= GIVEN DATA =

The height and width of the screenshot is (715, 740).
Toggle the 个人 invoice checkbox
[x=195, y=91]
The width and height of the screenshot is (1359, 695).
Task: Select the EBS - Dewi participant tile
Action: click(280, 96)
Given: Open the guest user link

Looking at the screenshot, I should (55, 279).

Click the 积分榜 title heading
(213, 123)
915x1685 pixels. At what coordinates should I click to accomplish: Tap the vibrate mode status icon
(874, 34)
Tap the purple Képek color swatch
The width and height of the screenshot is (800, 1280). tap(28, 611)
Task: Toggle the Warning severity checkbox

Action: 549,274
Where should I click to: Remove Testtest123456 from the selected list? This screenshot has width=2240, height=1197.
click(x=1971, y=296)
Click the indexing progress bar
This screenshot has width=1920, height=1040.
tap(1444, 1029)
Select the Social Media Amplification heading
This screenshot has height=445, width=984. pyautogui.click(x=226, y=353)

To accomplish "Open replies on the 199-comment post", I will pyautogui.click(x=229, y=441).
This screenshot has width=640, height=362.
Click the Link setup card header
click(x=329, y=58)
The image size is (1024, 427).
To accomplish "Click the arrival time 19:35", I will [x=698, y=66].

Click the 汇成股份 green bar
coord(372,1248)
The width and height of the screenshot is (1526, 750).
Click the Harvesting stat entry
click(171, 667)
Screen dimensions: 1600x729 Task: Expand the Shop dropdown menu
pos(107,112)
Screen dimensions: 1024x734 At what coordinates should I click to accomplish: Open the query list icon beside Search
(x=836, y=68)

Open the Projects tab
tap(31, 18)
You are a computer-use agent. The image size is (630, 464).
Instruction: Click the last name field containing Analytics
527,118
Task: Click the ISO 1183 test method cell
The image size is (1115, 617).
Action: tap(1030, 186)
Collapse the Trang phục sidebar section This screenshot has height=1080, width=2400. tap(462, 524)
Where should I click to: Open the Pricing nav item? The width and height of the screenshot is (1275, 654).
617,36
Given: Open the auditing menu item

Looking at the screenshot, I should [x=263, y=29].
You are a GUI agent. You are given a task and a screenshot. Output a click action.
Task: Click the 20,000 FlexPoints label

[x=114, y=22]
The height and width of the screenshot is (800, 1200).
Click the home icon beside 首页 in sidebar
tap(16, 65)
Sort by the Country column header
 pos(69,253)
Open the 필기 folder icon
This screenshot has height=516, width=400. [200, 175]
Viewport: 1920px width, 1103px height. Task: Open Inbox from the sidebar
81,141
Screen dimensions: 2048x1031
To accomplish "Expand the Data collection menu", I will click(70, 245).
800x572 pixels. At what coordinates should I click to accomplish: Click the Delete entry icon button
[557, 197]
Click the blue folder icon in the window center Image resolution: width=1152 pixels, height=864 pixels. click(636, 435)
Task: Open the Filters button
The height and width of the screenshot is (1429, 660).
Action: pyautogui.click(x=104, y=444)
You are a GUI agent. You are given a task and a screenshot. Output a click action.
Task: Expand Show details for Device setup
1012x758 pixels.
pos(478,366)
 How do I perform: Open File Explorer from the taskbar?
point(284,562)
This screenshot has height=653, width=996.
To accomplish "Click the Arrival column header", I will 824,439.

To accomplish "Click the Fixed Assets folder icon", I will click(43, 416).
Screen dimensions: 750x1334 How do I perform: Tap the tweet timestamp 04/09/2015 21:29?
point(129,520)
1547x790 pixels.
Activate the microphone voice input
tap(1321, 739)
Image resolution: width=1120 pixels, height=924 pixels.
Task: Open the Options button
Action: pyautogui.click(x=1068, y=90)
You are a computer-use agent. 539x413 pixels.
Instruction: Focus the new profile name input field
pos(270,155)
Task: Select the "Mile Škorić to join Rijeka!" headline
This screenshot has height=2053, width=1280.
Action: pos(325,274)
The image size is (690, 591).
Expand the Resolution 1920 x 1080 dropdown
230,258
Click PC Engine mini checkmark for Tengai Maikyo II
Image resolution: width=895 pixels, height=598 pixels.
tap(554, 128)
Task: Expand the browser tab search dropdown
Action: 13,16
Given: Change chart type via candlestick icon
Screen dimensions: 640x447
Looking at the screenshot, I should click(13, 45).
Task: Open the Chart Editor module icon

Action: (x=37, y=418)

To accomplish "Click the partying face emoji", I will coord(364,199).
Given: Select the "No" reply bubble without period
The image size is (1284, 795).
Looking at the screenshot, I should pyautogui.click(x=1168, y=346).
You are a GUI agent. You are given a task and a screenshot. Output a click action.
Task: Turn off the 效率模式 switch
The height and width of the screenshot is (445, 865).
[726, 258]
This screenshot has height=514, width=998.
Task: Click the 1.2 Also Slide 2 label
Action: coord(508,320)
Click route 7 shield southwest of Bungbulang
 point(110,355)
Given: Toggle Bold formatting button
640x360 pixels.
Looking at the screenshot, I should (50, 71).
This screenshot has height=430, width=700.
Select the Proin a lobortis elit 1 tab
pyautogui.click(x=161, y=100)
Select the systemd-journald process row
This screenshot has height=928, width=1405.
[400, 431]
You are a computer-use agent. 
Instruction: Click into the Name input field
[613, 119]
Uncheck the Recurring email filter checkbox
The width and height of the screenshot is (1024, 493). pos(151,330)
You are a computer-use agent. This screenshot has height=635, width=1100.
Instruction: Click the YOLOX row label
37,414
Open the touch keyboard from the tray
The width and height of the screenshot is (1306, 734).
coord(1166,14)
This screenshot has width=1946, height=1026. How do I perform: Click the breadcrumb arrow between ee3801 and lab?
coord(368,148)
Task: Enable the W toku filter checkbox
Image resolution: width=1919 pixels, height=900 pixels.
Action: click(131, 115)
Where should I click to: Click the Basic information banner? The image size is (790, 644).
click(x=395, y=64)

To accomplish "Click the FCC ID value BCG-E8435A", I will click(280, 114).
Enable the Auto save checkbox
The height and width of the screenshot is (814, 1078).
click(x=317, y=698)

= ABOUT THIS EXERCISE =
Where the line holding "Screen dimensions: 750x1334" appears in the listing above, start reproducing exactly, and end with the line holding "Given: Select the".

= OUTPUT OF THE EXERCISE =
Screen dimensions: 750x1334 How do I perform: Tap the tweet timestamp 04/09/2015 21:29?
point(129,520)
1547x790 pixels.
Activate the microphone voice input
tap(1321, 739)
Image resolution: width=1120 pixels, height=924 pixels.
Task: Open the Options button
Action: pyautogui.click(x=1068, y=90)
You are a computer-use agent. 539x413 pixels.
Instruction: Focus the new profile name input field
pos(270,155)
Task: Select the "Mile Škorić to join Rijeka!" headline
This screenshot has height=2053, width=1280.
Action: pos(325,274)
The image size is (690, 591).
Expand the Resolution 1920 x 1080 dropdown
230,258
Click PC Engine mini checkmark for Tengai Maikyo II
Image resolution: width=895 pixels, height=598 pixels.
tap(554, 128)
Task: Expand the browser tab search dropdown
Action: 13,16
Given: Change chart type via candlestick icon
Screen dimensions: 640x447
Looking at the screenshot, I should click(13, 45).
Task: Open the Chart Editor module icon

Action: (x=37, y=418)

To accomplish "Click the partying face emoji", I will coord(364,199).
Given: Select the "No" reply bubble without period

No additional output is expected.